Problem – Give every line below again, exactly as it appears.

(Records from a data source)
-- -- --

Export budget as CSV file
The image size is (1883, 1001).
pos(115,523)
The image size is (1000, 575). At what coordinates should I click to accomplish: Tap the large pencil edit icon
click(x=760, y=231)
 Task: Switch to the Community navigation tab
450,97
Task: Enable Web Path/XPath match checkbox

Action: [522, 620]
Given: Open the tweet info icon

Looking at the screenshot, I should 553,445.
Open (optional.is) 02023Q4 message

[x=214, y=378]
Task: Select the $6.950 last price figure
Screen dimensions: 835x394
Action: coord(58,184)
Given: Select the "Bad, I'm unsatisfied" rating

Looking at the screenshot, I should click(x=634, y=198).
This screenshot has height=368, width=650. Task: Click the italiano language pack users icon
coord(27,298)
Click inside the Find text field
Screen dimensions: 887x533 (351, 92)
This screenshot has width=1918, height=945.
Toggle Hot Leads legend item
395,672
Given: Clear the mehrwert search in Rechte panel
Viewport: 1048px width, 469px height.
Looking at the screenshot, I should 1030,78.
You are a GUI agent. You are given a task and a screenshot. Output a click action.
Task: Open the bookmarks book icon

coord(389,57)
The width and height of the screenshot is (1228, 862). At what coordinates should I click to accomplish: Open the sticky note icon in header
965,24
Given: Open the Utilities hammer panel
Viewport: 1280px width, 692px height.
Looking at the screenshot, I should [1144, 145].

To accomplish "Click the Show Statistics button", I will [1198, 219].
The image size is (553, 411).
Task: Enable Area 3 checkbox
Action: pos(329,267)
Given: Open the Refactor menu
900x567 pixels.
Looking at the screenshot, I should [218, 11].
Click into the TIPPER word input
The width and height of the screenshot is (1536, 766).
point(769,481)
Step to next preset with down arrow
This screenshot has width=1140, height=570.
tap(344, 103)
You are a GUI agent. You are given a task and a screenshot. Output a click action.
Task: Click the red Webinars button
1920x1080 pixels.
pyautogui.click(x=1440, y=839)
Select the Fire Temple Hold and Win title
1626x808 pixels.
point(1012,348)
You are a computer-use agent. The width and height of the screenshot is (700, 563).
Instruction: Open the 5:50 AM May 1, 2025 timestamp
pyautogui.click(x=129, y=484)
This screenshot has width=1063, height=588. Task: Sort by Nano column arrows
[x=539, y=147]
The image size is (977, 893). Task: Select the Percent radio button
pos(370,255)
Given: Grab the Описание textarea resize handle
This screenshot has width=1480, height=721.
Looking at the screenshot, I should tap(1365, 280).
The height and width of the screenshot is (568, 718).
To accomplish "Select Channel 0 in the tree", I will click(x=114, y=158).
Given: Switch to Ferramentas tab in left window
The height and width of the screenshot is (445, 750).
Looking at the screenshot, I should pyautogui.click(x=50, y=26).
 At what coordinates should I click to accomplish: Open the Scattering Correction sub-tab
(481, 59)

-- -- --

Reply –
Export budget as CSV file
The image size is (1883, 1001).
pos(115,523)
The image size is (1000, 575). At what coordinates should I click to accomplish: Tap the large pencil edit icon
click(x=760, y=231)
 Task: Switch to the Community navigation tab
450,97
Task: Enable Web Path/XPath match checkbox

Action: [522, 620]
Given: Open the tweet info icon

Looking at the screenshot, I should 553,445.
Open (optional.is) 02023Q4 message

[x=214, y=378]
Task: Select the $6.950 last price figure
Screen dimensions: 835x394
Action: coord(58,184)
Given: Select the "Bad, I'm unsatisfied" rating

Looking at the screenshot, I should click(x=634, y=198).
This screenshot has height=368, width=650. Task: Click the italiano language pack users icon
coord(27,298)
Click inside the Find text field
Screen dimensions: 887x533 (351, 92)
This screenshot has width=1918, height=945.
Toggle Hot Leads legend item
395,672
Given: Clear the mehrwert search in Rechte panel
Viewport: 1048px width, 469px height.
Looking at the screenshot, I should 1030,78.
You are a GUI agent. You are given a task and a screenshot. Output a click action.
Task: Open the bookmarks book icon

coord(389,57)
The width and height of the screenshot is (1228, 862). At what coordinates should I click to accomplish: Open the sticky note icon in header
965,24
Given: Open the Utilities hammer panel
Viewport: 1280px width, 692px height.
Looking at the screenshot, I should [1144, 145].

To accomplish "Click the Show Statistics button", I will [1198, 219].
The image size is (553, 411).
Task: Enable Area 3 checkbox
Action: pos(329,267)
Given: Open the Refactor menu
900x567 pixels.
Looking at the screenshot, I should [218, 11].
Click into the TIPPER word input
The width and height of the screenshot is (1536, 766).
point(769,481)
Step to next preset with down arrow
This screenshot has width=1140, height=570.
tap(344, 103)
You are a GUI agent. You are given a task and a screenshot. Output a click action.
Task: Click the red Webinars button
1920x1080 pixels.
pyautogui.click(x=1440, y=839)
Select the Fire Temple Hold and Win title
1626x808 pixels.
point(1012,348)
You are a computer-use agent. The width and height of the screenshot is (700, 563).
Instruction: Open the 5:50 AM May 1, 2025 timestamp
pyautogui.click(x=129, y=484)
This screenshot has width=1063, height=588. Task: Sort by Nano column arrows
[x=539, y=147]
The image size is (977, 893). Task: Select the Percent radio button
pos(370,255)
Given: Grab the Описание textarea resize handle
This screenshot has width=1480, height=721.
Looking at the screenshot, I should tap(1365, 280).
The height and width of the screenshot is (568, 718).
To accomplish "Select Channel 0 in the tree", I will click(x=114, y=158).
Given: Switch to Ferramentas tab in left window
The height and width of the screenshot is (445, 750).
Looking at the screenshot, I should pyautogui.click(x=50, y=26).
 At what coordinates should I click to accomplish: Open the Scattering Correction sub-tab
(481, 59)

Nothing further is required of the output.